/---
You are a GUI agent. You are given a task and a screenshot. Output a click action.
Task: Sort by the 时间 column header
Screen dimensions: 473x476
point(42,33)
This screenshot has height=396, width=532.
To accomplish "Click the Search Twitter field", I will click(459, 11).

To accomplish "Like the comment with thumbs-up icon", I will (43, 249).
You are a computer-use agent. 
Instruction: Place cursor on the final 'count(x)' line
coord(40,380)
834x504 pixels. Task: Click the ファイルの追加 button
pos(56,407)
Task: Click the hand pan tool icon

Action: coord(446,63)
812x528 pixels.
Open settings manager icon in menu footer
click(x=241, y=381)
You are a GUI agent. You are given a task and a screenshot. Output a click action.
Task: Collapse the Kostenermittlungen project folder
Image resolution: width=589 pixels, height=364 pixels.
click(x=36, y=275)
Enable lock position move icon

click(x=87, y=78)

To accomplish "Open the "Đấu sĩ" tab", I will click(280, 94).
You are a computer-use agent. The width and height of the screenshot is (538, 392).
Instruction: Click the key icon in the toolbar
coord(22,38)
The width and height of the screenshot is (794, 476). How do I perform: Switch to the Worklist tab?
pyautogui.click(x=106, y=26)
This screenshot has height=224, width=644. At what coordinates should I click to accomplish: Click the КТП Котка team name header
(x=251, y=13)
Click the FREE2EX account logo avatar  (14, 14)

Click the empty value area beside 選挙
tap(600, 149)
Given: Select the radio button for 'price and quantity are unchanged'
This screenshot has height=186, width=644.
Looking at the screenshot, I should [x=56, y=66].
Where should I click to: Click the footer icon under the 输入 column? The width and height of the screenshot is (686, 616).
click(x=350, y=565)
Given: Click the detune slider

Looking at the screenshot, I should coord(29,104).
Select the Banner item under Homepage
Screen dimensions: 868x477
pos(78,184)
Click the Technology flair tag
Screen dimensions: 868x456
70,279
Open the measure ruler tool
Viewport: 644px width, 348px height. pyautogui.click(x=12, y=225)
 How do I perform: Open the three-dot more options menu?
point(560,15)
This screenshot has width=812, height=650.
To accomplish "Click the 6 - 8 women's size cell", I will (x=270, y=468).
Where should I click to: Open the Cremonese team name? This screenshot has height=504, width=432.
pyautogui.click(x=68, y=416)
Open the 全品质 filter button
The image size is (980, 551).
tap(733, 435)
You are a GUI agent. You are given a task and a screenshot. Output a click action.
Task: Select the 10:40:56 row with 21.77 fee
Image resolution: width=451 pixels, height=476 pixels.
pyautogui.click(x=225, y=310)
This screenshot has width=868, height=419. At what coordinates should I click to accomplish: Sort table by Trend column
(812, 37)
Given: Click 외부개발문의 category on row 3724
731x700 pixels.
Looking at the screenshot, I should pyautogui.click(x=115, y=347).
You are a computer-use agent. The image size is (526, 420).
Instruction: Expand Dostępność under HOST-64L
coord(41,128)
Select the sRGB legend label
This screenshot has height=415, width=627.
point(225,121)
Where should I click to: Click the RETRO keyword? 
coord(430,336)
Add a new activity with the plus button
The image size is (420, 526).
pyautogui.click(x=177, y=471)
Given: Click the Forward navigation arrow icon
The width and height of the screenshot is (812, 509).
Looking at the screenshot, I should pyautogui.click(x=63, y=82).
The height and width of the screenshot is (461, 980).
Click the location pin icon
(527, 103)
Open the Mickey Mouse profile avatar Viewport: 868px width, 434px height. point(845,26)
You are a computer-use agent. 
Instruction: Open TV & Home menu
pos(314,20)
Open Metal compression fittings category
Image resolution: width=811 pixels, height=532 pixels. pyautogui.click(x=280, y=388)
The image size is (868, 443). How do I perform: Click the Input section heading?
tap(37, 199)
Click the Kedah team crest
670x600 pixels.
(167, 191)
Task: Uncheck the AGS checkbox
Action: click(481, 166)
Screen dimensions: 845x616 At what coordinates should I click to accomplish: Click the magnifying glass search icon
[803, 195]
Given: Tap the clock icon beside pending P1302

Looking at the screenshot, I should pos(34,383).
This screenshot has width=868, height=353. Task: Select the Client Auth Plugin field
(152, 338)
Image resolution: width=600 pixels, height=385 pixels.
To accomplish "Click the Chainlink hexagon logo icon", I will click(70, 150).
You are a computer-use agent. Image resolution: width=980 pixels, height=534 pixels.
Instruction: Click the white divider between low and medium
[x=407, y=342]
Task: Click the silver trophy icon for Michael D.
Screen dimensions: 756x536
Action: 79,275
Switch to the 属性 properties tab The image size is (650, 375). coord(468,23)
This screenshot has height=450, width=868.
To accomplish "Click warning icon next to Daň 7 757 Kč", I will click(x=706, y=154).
\---
▸ **Task to complete**
Each record needs to be duplicated exactly.

▸ **Solution for this task**
You are a GUI agent. You are given a task and a screenshot. Output a click action.
Task: Sort by the 时间 column header
Screen dimensions: 473x476
point(42,33)
This screenshot has height=396, width=532.
To accomplish "Click the Search Twitter field", I will click(459, 11).

To accomplish "Like the comment with thumbs-up icon", I will (43, 249).
You are a computer-use agent. 
Instruction: Place cursor on the final 'count(x)' line
coord(40,380)
834x504 pixels. Task: Click the ファイルの追加 button
pos(56,407)
Task: Click the hand pan tool icon

Action: coord(446,63)
812x528 pixels.
Open settings manager icon in menu footer
click(x=241, y=381)
You are a GUI agent. You are given a task and a screenshot. Output a click action.
Task: Collapse the Kostenermittlungen project folder
Image resolution: width=589 pixels, height=364 pixels.
click(x=36, y=275)
Enable lock position move icon

click(x=87, y=78)

To accomplish "Open the "Đấu sĩ" tab", I will click(280, 94).
You are a computer-use agent. The width and height of the screenshot is (538, 392).
Instruction: Click the key icon in the toolbar
coord(22,38)
The width and height of the screenshot is (794, 476). How do I perform: Switch to the Worklist tab?
pyautogui.click(x=106, y=26)
This screenshot has height=224, width=644. At what coordinates should I click to accomplish: Click the КТП Котка team name header
(x=251, y=13)
Click the FREE2EX account logo avatar  (14, 14)

Click the empty value area beside 選挙
tap(600, 149)
Given: Select the radio button for 'price and quantity are unchanged'
This screenshot has height=186, width=644.
Looking at the screenshot, I should [x=56, y=66].
Where should I click to: Click the footer icon under the 输入 column? The width and height of the screenshot is (686, 616).
click(x=350, y=565)
Given: Click the detune slider

Looking at the screenshot, I should coord(29,104).
Select the Banner item under Homepage
Screen dimensions: 868x477
pos(78,184)
Click the Technology flair tag
Screen dimensions: 868x456
70,279
Open the measure ruler tool
Viewport: 644px width, 348px height. pyautogui.click(x=12, y=225)
 How do I perform: Open the three-dot more options menu?
point(560,15)
This screenshot has width=812, height=650.
To accomplish "Click the 6 - 8 women's size cell", I will (x=270, y=468).
Where should I click to: Open the Cremonese team name? This screenshot has height=504, width=432.
pyautogui.click(x=68, y=416)
Open the 全品质 filter button
The image size is (980, 551).
tap(733, 435)
You are a GUI agent. You are given a task and a screenshot. Output a click action.
Task: Select the 10:40:56 row with 21.77 fee
Image resolution: width=451 pixels, height=476 pixels.
pyautogui.click(x=225, y=310)
This screenshot has width=868, height=419. At what coordinates should I click to accomplish: Sort table by Trend column
(812, 37)
Given: Click 외부개발문의 category on row 3724
731x700 pixels.
Looking at the screenshot, I should pyautogui.click(x=115, y=347).
You are a computer-use agent. The image size is (526, 420).
Instruction: Expand Dostępność under HOST-64L
coord(41,128)
Select the sRGB legend label
This screenshot has height=415, width=627.
point(225,121)
Where should I click to: Click the RETRO keyword? 
coord(430,336)
Add a new activity with the plus button
The image size is (420, 526).
pyautogui.click(x=177, y=471)
Given: Click the Forward navigation arrow icon
The width and height of the screenshot is (812, 509).
Looking at the screenshot, I should pyautogui.click(x=63, y=82).
The height and width of the screenshot is (461, 980).
Click the location pin icon
(527, 103)
Open the Mickey Mouse profile avatar Viewport: 868px width, 434px height. point(845,26)
You are a computer-use agent. 
Instruction: Open TV & Home menu
pos(314,20)
Open Metal compression fittings category
Image resolution: width=811 pixels, height=532 pixels. pyautogui.click(x=280, y=388)
The image size is (868, 443). How do I perform: Click the Input section heading?
tap(37, 199)
Click the Kedah team crest
670x600 pixels.
(167, 191)
Task: Uncheck the AGS checkbox
Action: click(481, 166)
Screen dimensions: 845x616 At what coordinates should I click to accomplish: Click the magnifying glass search icon
[803, 195]
Given: Tap the clock icon beside pending P1302

Looking at the screenshot, I should pos(34,383).
This screenshot has width=868, height=353. Task: Select the Client Auth Plugin field
(152, 338)
Image resolution: width=600 pixels, height=385 pixels.
To accomplish "Click the Chainlink hexagon logo icon", I will click(70, 150).
You are a computer-use agent. Image resolution: width=980 pixels, height=534 pixels.
Instruction: Click the white divider between low and medium
[x=407, y=342]
Task: Click the silver trophy icon for Michael D.
Screen dimensions: 756x536
Action: 79,275
Switch to the 属性 properties tab The image size is (650, 375). coord(468,23)
This screenshot has height=450, width=868.
To accomplish "Click warning icon next to Daň 7 757 Kč", I will click(x=706, y=154).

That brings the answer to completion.